Texte ->
===============

En France, la sclérose en plaques touche 120.000 personnes. Sa prise en charge s'est considérablement améliorée au cours des dix dernières années. Cependant, il n'existe toujours pas de traitement curatif, ni de solution thérapeutique pour les 15 % de patients atteints d'une forme progressive.
"L'une des difficultés majeures de la sclérose en plaques est que l'on n'observe pas de correspondance stricte entre la sévérité des lésions sur les fibres nerveuses et les symptômes des patients. Cela limite considérablement notre capacité à prédire l'évolution de la maladie. (…) Le défi aujourd'hui est de détecter la maladie le plus tôt possible, bien avant que les lésions ne soient visibles à l'IRM, dans l'espoir de retarder l'apparition du handicap", a déclaré le Pr Céline Louapre, neurologue à l'hôpital de la Pitié-Salpêtrière, dans un communiqué.
Définir la "phase prodromique" de la sclérose en plaques
De nombreuses recherches ont déjà suggéré que, chez certains patients, des symptômes, "notamment des troubles de l'humeur ou des signes génito-urinaires", étaient présents jusqu'à dix ans avant le diagnostic. Cependant, ce phénomène n’a pas été quantifié à l’échelle de la population. Afin de définir le moment exact où débute le processus inflammatoire à l'origine des lésions du système nerveux central, Céline Louapre et des chercheurs de l’Institut du Cerveau, du CNRS et de l’Inria ont réalisé une étude, dont les résultats ont été publiés dans la revue Neurology.
Pour les besoins des travaux, les scientifiques ont comparé les données médicales de 20.174 patients souffrant de sclérose en plaques, de 54.790 personnes en bonne santé et de 37.814 adultes atteints de deux maladies auto-immunes qui, comme la sclérose en plaques, touchent principalement les femmes et les jeunes adultes, à savoir 30.477 personnes touchées par la maladie de Crohn et 7.337 patients atteints de lupus. L’équipe a analysé le parcours de santé des participants, en se concentrant sur la fréquence de 113 symptômes et maladies courants au cours des cinq années précédant et des cinq années suivant le diagnostic.

===============

Données fournies ->
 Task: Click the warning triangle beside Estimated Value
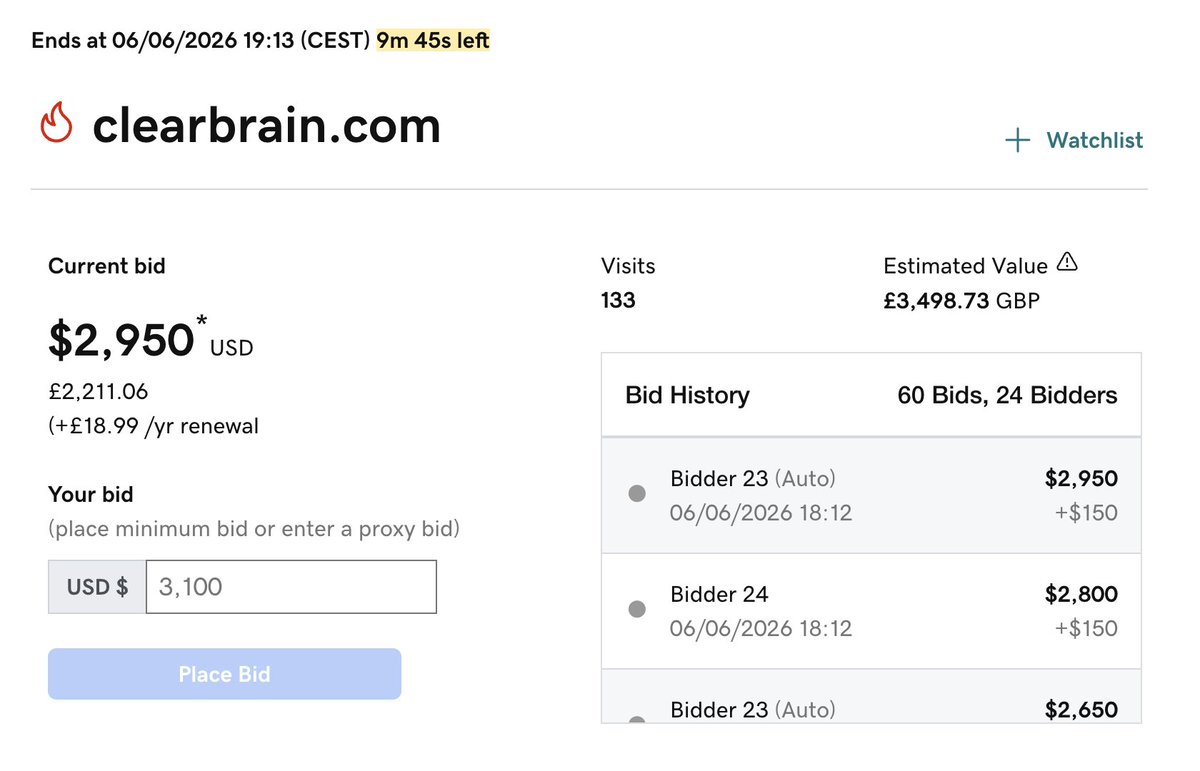[x=1067, y=263]
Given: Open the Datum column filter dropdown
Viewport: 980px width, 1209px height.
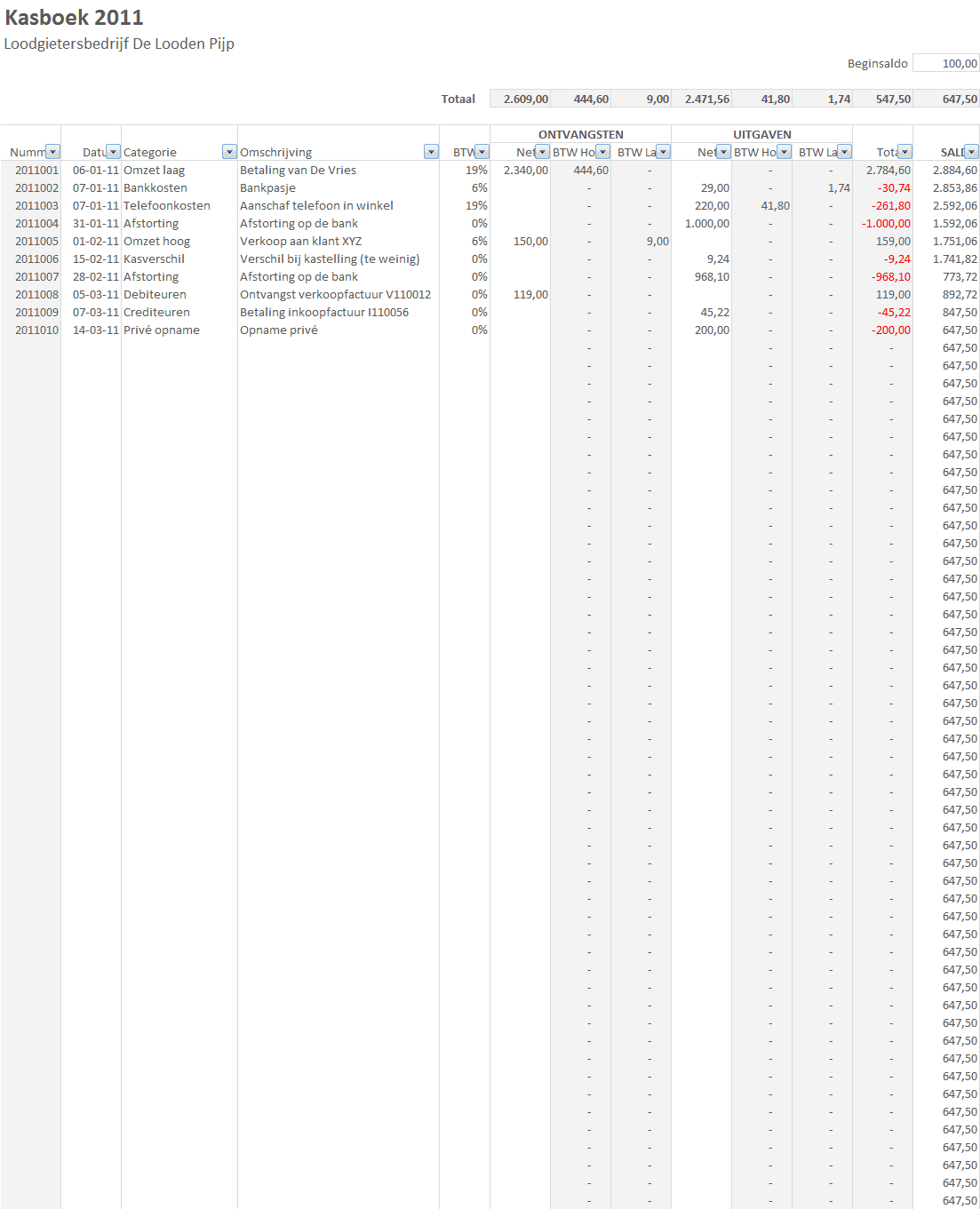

===============

Exercices ->
**a.** Répondez à ces questions sur le texte consacré à la sclérose en plaques :
(i) Combien de personnes la sclérose en plaques touche-t-elle en France ?
(ii) Dans quelle revue les résultats de l'étude ont-ils été publiés ?
(iii) Combien de symptômes et maladies courants l'équipe a-t-elle étudiés ?
**b.** Écrivez la suite du texte sur la sclérose en plaques, après sa dernière phrase.

Réponses ->
**a.**
(i) 120.000 personnes.
(ii) Dans la revue Neurology.
(iii) 113 symptômes et maladies courants.

**b.**
"La maladie commence bien avant l’apparition des symptômes neurologiques classiques"
Selon les résultats, cinq symptômes sont associés à un diagnostic de sclérose en plaques cinq ans plus tard. Ces derniers sont la dépression, les troubles sexuels, la constipation, la cystite ainsi que d'autres infections urinaires. Cependant, ils sont également apparus dans la phase prodromique du lupus et de la maladie de Crohn, ce qui signifie qu'ils ne sont pas spécifiques à la sclérose en plaques. Autre constat : ces manifestations étaient également répandues chez les personnes en bonne santé.
"À eux seuls, ces signes ne suffiront pas à poser un diagnostic précoce, mais ils nous aideront certainement à mieux comprendre les mécanismes de la sclérose en plaques — dont les causes sont multiples — et à reconstituer son histoire naturelle. Enfin, ces nouvelles données nous confortent dans l’idée que la maladie commence bien avant l’apparition des symptômes neurologiques classiques", a conclu Céline Louapre.